### SHORT TASK
Recast the data entries below as a JSON list of strings, with one string for each line and blank lines left out.

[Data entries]
* * * * *

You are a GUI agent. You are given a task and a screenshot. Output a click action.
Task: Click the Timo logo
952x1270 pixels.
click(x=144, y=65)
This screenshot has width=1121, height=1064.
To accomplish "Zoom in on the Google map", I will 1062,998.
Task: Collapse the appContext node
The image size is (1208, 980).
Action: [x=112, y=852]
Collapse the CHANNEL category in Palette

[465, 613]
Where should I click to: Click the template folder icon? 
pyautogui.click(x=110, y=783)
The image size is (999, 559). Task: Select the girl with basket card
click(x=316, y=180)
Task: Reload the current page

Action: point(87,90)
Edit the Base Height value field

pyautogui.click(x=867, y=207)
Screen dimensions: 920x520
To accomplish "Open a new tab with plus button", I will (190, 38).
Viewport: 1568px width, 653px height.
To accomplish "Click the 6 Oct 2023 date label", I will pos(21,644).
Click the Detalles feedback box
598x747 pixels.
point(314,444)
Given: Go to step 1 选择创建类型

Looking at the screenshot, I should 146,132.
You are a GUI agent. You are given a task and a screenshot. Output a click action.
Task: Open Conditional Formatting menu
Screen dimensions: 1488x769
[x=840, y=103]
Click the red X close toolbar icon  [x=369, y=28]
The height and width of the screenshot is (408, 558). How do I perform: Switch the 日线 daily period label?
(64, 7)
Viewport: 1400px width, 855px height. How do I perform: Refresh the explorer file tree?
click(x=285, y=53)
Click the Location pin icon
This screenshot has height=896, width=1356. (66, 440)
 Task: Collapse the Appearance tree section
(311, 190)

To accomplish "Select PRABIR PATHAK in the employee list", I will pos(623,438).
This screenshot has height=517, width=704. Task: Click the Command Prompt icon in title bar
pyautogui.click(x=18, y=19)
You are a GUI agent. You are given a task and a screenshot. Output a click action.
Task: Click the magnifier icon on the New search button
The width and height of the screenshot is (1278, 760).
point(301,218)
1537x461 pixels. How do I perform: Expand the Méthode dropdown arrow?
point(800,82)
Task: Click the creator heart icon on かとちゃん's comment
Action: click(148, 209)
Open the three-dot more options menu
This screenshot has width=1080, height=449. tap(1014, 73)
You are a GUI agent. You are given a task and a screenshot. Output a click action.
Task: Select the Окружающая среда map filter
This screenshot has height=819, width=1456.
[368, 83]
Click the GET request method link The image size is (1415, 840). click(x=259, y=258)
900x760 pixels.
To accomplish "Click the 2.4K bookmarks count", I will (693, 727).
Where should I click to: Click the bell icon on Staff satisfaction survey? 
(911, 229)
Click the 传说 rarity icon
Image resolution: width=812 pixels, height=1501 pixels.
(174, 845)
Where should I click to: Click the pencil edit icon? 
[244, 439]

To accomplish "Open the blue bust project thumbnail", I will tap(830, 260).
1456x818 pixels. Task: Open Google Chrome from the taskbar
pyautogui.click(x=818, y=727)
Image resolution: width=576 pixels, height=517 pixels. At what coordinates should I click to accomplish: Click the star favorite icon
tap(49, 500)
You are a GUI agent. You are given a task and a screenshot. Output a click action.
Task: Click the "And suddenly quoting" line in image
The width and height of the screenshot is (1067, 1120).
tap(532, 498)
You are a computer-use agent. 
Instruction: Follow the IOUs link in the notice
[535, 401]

* * * * *

### EXERCISE RESULT
[
  "You are a GUI agent. You are given a task and a screenshot. Output a click action.",
  "Task: Click the Timo logo",
  "952x1270 pixels.",
  "click(x=144, y=65)",
  "This screenshot has width=1121, height=1064.",
  "To accomplish \"Zoom in on the Google map\", I will 1062,998.",
  "Task: Collapse the appContext node",
  "The image size is (1208, 980).",
  "Action: [x=112, y=852]",
  "Collapse the CHANNEL category in Palette",
  "[465, 613]",
  "Where should I click to: Click the template folder icon? ",
  "pyautogui.click(x=110, y=783)",
  "The image size is (999, 559). Task: Select the girl with basket card",
  "click(x=316, y=180)",
  "Task: Reload the current page",
  "Action: point(87,90)",
  "Edit the Base Height value field",
  "pyautogui.click(x=867, y=207)",
  "Screen dimensions: 920x520",
  "To accomplish \"Open a new tab with plus button\", I will (190, 38).",
  "Viewport: 1568px width, 653px height.",
  "To accomplish \"Click the 6 Oct 2023 date label\", I will pos(21,644).",
  "Click the Detalles feedback box",
  "598x747 pixels.",
  "point(314,444)",
  "Given: Go to step 1 选择创建类型",
  "Looking at the screenshot, I should 146,132.",
  "You are a GUI agent. You are given a task and a screenshot. Output a click action.",
  "Task: Open Conditional Formatting menu",
  "Screen dimensions: 1488x769",
  "[x=840, y=103]",
  "Click the red X close toolbar icon  [x=369, y=28]",
  "The height and width of the screenshot is (408, 558). How do I perform: Switch the 日线 daily period label?",
  "(64, 7)",
  "Viewport: 1400px width, 855px height. How do I perform: Refresh the explorer file tree?",
  "click(x=285, y=53)",
  "Click the Location pin icon",
  "This screenshot has height=896, width=1356. (66, 440)",
  " Task: Collapse the Appearance tree section",
  "(311, 190)",
  "To accomplish \"Select PRABIR PATHAK in the employee list\", I will pos(623,438).",
  "This screenshot has height=517, width=704. Task: Click the Command Prompt icon in title bar",
  "pyautogui.click(x=18, y=19)",
  "You are a GUI agent. You are given a task and a screenshot. Output a click action.",
  "Task: Click the magnifier icon on the New search button",
  "The width and height of the screenshot is (1278, 760).",
  "point(301,218)",
  "1537x461 pixels. How do I perform: Expand the Méthode dropdown arrow?",
  "point(800,82)",
  "Task: Click the creator heart icon on かとちゃん's comment",
  "Action: click(148, 209)",
  "Open the three-dot more options menu",
  "This screenshot has width=1080, height=449. tap(1014, 73)",
  "You are a GUI agent. You are given a task and a screenshot. Output a click action.",
  "Task: Select the Окружающая среда map filter",
  "This screenshot has height=819, width=1456.",
  "[368, 83]",
  "Click the GET request method link The image size is (1415, 840). click(x=259, y=258)",
  "900x760 pixels.",
  "To accomplish \"Click the 2.4K bookmarks count\", I will (693, 727).",
  "Where should I click to: Click the bell icon on Staff satisfaction survey? ",
  "(911, 229)",
  "Click the 传说 rarity icon",
  "Image resolution: width=812 pixels, height=1501 pixels.",
  "(174, 845)",
  "Where should I click to: Click the pencil edit icon? ",
  "[244, 439]",
  "To accomplish \"Open the blue bust project thumbnail\", I will tap(830, 260).",
  "1456x818 pixels. Task: Open Google Chrome from the taskbar",
  "pyautogui.click(x=818, y=727)",
  "Image resolution: width=576 pixels, height=517 pixels. At what coordinates should I click to accomplish: Click the star favorite icon",
  "tap(49, 500)",
  "You are a GUI agent. You are given a task and a screenshot. Output a click action.",
  "Task: Click the \"And suddenly quoting\" line in image",
  "The width and height of the screenshot is (1067, 1120).",
  "tap(532, 498)",
  "You are a computer-use agent. ",
  "Instruction: Follow the IOUs link in the notice",
  "[535, 401]"
]